最終山岳アル・ジサを登るプロトン photo:CorVos

しかしヘルツォークも最終山岳アル・ジサ(距離1.1km/平均10%)で捉えられ、頂上手前でフィン・フィッシャーブラック(ニュージーランド、UAEチームエミレーツ)のアタックが決まる。タイムトライアルも得意とする22歳のフィッシャーブラックは最後までそのリードを保ち、スプリンターを含む後続を4秒差で振り切った。

独走勝利を飾ったフィン・フィッシャーブラック(ニュージーランド、UAEチームエミレーツ) photo:CorVos

「残り200mで捉まるシナリオが頭にあったので、残り20m辺りでようやく自分の勝利を確信した。アダム(イェーツ)が良いペースを作ってくれたおかげ。
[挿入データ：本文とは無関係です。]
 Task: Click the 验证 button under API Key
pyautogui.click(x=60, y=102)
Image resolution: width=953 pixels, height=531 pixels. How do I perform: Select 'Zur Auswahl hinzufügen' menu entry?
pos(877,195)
ツアー・オブ・オマーンではアダムとウリッシ、そして僕で良い成績を狙っていく。これはそこに繋がるこれ以上ない結果だ」とフィッシャーブラックは語った。

2位争いは登りを耐えたスプリンターによる勝負に持ち込まれ、これがプロ4戦目となるルーク・ランパーティ(アメリカ、スーダル・クイックステップ)がブライアン・コカール(フランス、コフィディス)やアモリ・カピオット(ベルギー、アルケアB&Bホテルズ)らベテランを退け、2位に入り表彰台に上がっている。

約160kmに渡り逃げた石橋は「割りとすぐ逃げは決まったのですが、最後はキツかったです。明日からも頑張ります」とレースを振り返るとともに、翌日から始まる5日間のツアー・オブ・オマーンへの意気込みを語った。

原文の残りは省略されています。